QUESTIONS ON THE MATERIAL ▸
(a) In the article on a possible new fruit fly species, reproduce the passage from "Friday, Apr. 07, 1967" up to and including "in a laboratory.", replacing "Darwin" with "Charles Darwin" everywhere it occurs.
(b) According to the article on a possible new fruit fly species, why are the horse and the donkey considered separate species? Answer in one to three sentences.

SELECTED EXTRACT ▸
Friday, Apr. 07, 1967
Watching a New Species Develop?
Before Darwin, scientists generally agreed that all species of life had existed since creation and would continue unchanged to the end of the world. After Darwin theorized on the origin of species in 1859 it was soon acknowledged that new species do evolve from older ones in a gradual process. Possible beginnings of new species have since been recognized, catalogued and thoroughly investigated, but geneticists still remain ignorant of just what mechanisms trigger them. Now there is hope that a new thread of inquiry might begin to unravel the mystery. A new species appears to be developing in a laboratory.
It happened quite accidentally. Dr. Theodosius Dobzhansky, one of the world's foremost genetic researchers, was experimenting with an amber-colored South American fruit fly known as Drosophila paulistorum at Manhattan's Rockefeller University. He was interested in one particular strain of the fly from the Llanos district of Colombia, and he isolated it from other strains in 1958. Five years later he and his assistant, Dr. Olga Pavlovsky, routinely attempted to interbreed the Llanos flies with similar strains and observe the results of the mating.
A species is defined by scientists as a group that can reproduce itself. Two species are marked as distinct if mixed members either will not mate or cannot produce fertile male and female offspring. Thus the horse and the donkey are separate species because their issue, the mule, is always sterile. In the case of the fruit flies, the Llanos strain was capable of producing fertile young with other strains in 1958, but when they were remated later, the males of the isolated group could not sire fertile sons with any females except those of their own strain.

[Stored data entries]
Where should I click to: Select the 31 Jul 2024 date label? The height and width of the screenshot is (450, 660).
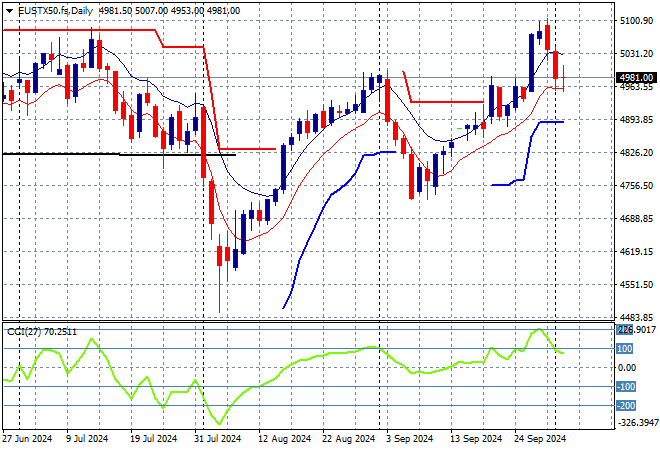tap(217, 438)

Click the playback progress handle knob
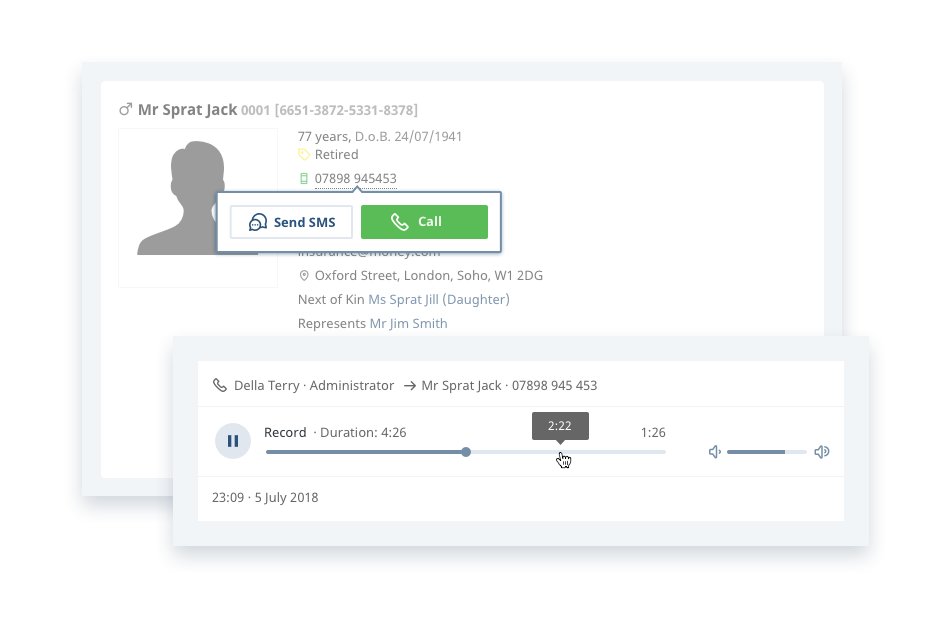coord(466,452)

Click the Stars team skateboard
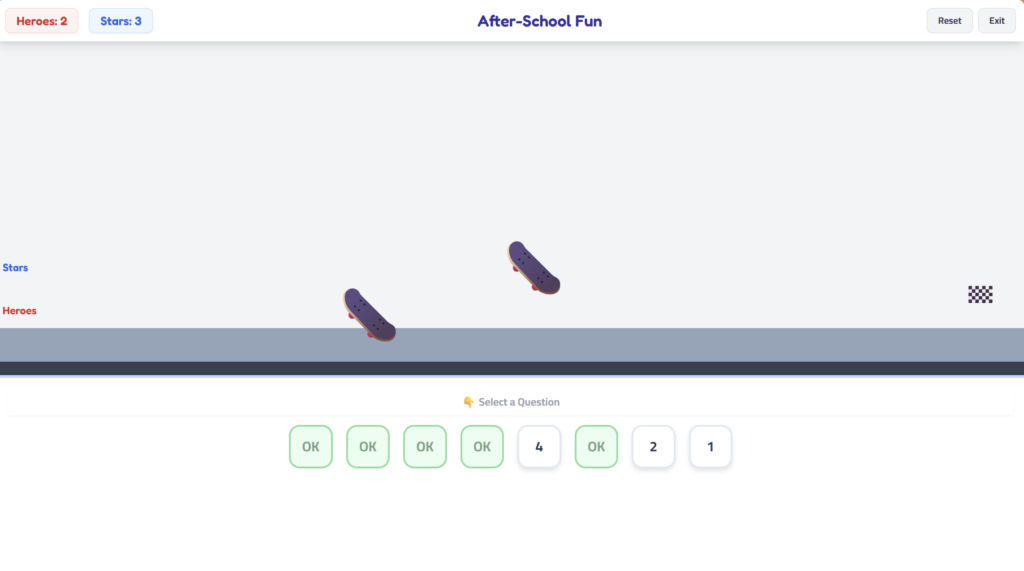click(x=533, y=268)
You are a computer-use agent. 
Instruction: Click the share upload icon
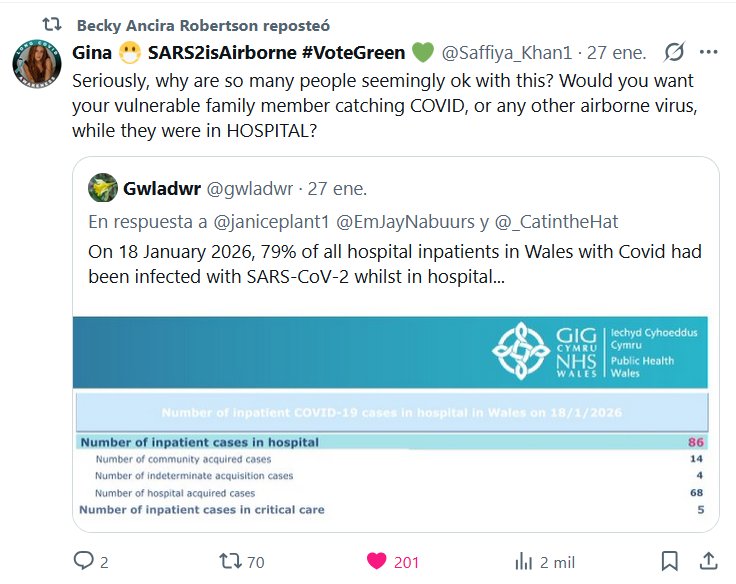(x=707, y=561)
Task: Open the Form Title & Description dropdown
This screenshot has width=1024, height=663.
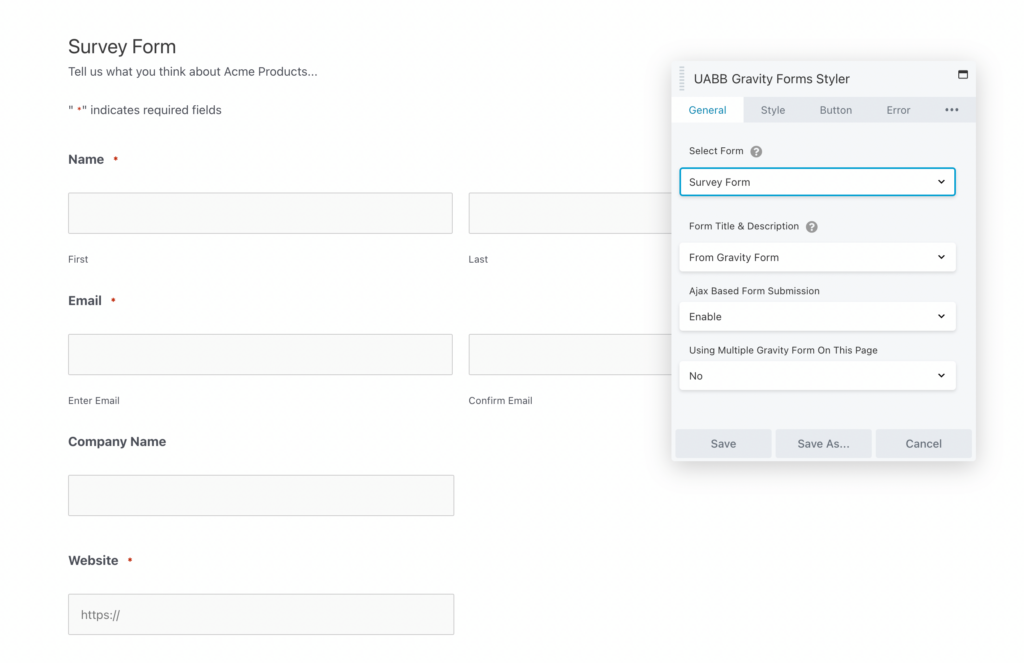Action: [x=817, y=257]
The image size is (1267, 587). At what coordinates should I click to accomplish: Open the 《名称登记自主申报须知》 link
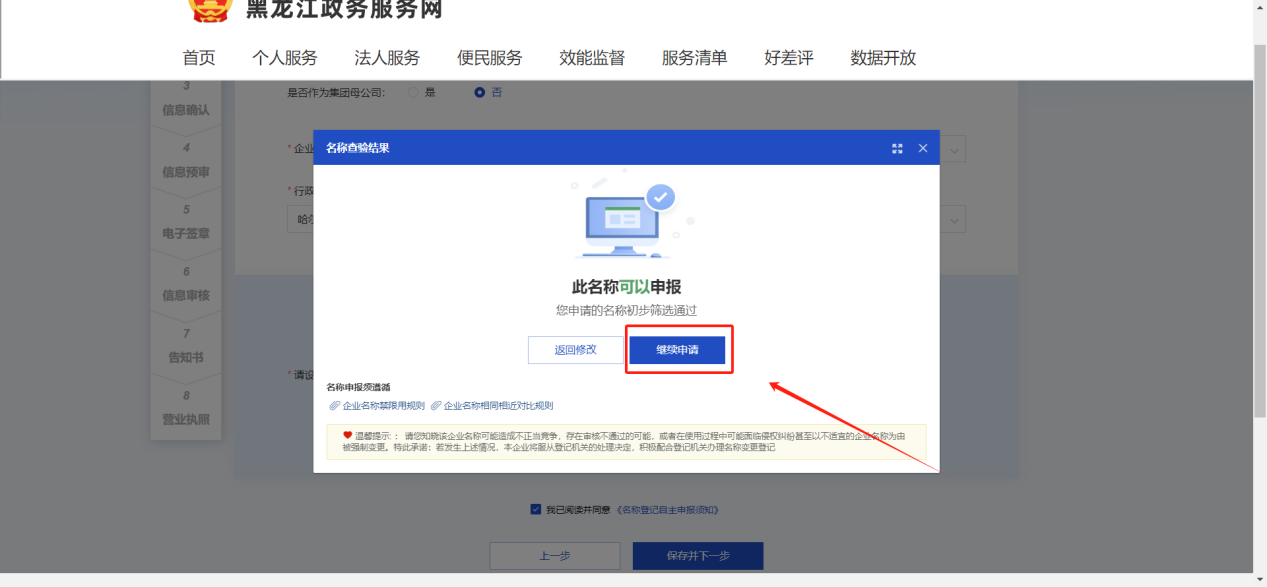click(667, 510)
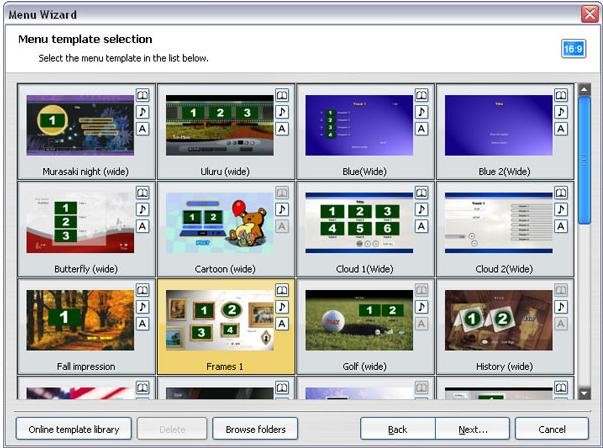
Task: Pick the Uluru (wide) template
Action: (x=220, y=126)
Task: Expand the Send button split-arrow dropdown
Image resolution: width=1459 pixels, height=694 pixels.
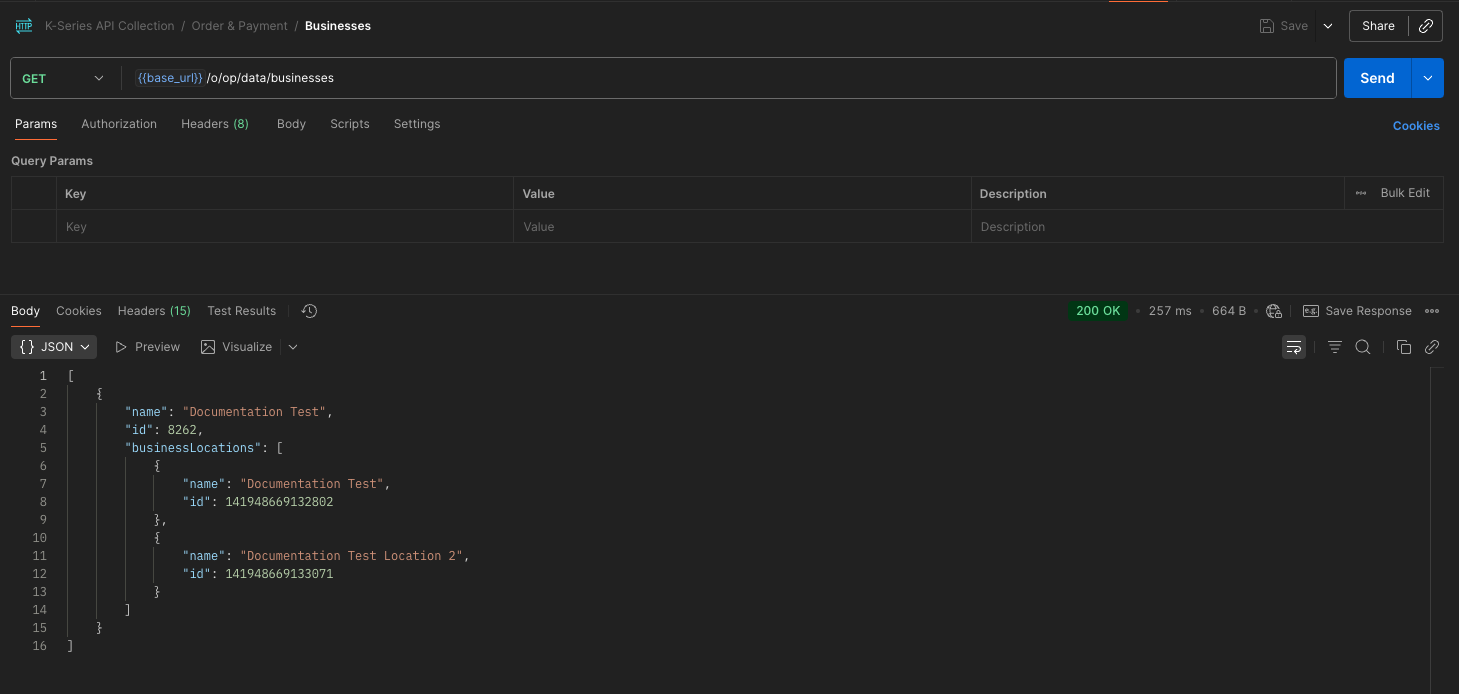Action: (1428, 77)
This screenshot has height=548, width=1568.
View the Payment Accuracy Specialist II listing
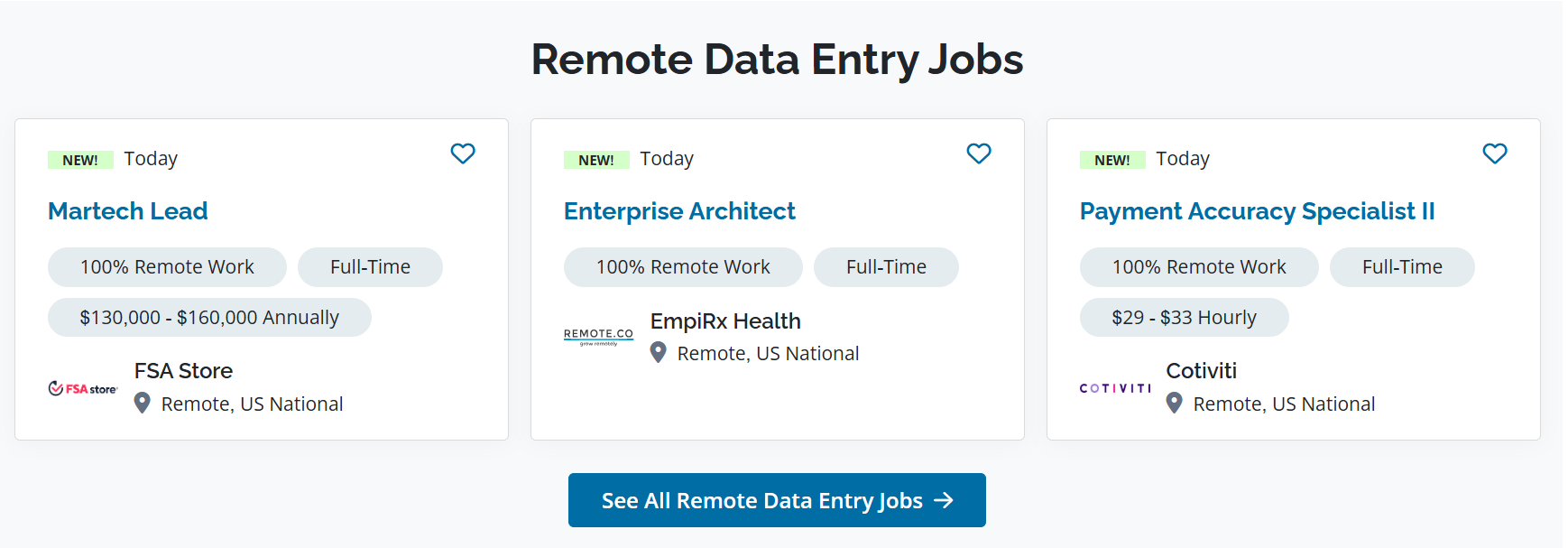(x=1257, y=211)
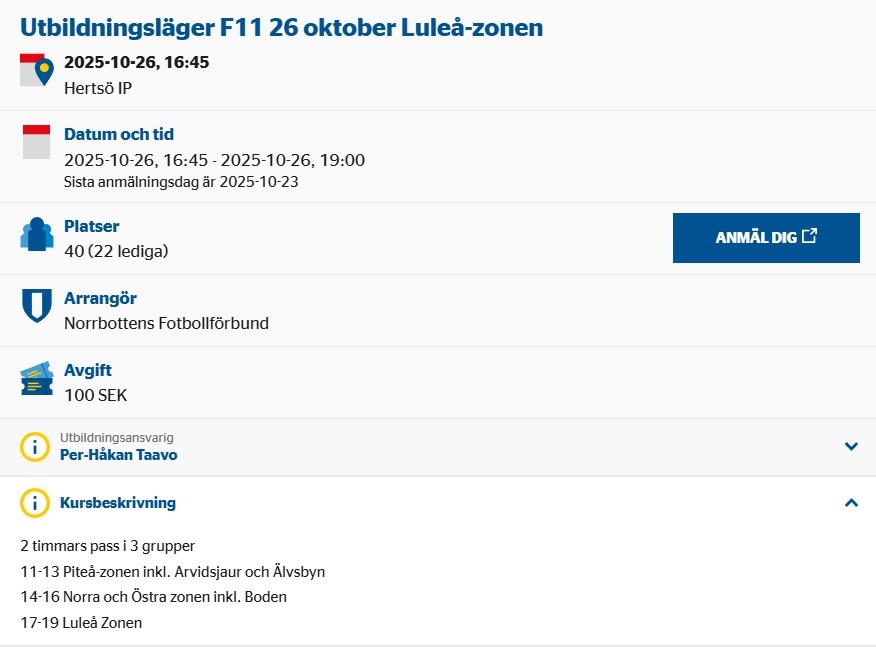Collapse the Kursbeskrivning section chevron
The height and width of the screenshot is (647, 876).
click(x=851, y=503)
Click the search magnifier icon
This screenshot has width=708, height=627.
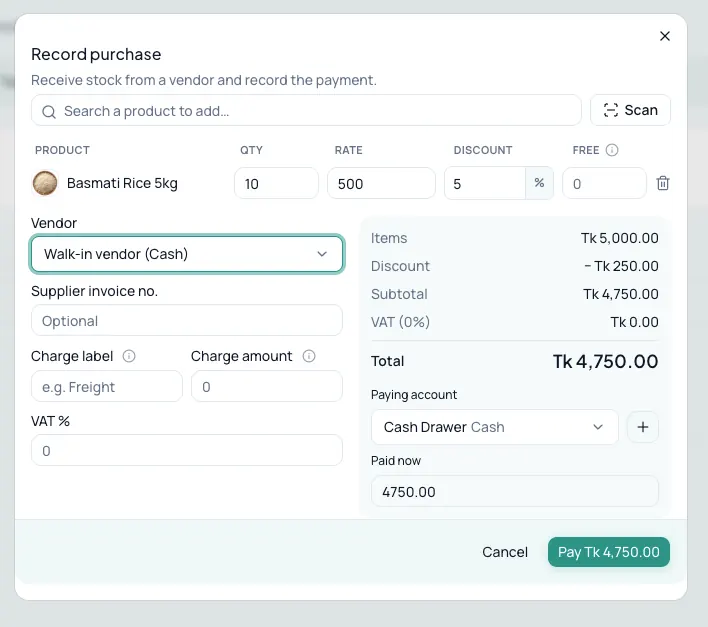49,111
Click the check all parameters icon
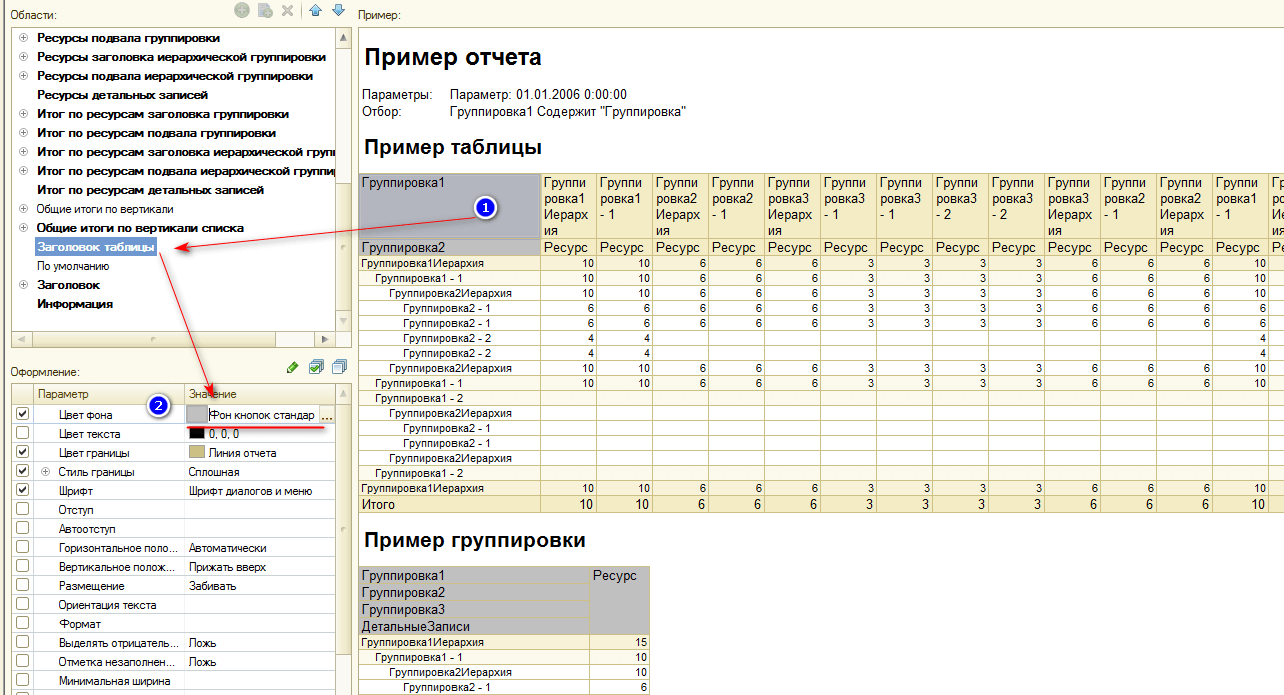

RESULTS OF THE EXERCISE ▸
(a)
Friday, Apr. 07, 1967
Watching a New Species Develop?
Before Charles Darwin, scientists generally agreed that all species of life had existed since creation and would continue unchanged to the end of the world. After Charles Darwin theorized on the origin of species in 1859 it was soon acknowledged that new species do evolve from older ones in a gradual process. Possible beginnings of new species have since been recognized, catalogued and thoroughly investigated, but geneticists still remain ignorant of just what mechanisms trigger them. Now there is hope that a new thread of inquiry might begin to unravel the mystery. A new species appears to be developing in a laboratory.

(b) The horse and the donkey are separate species because their offspring, the mule, is always sterile. Scientists mark two species as distinct when mixed members either will not mate or cannot produce fertile male and female offspring.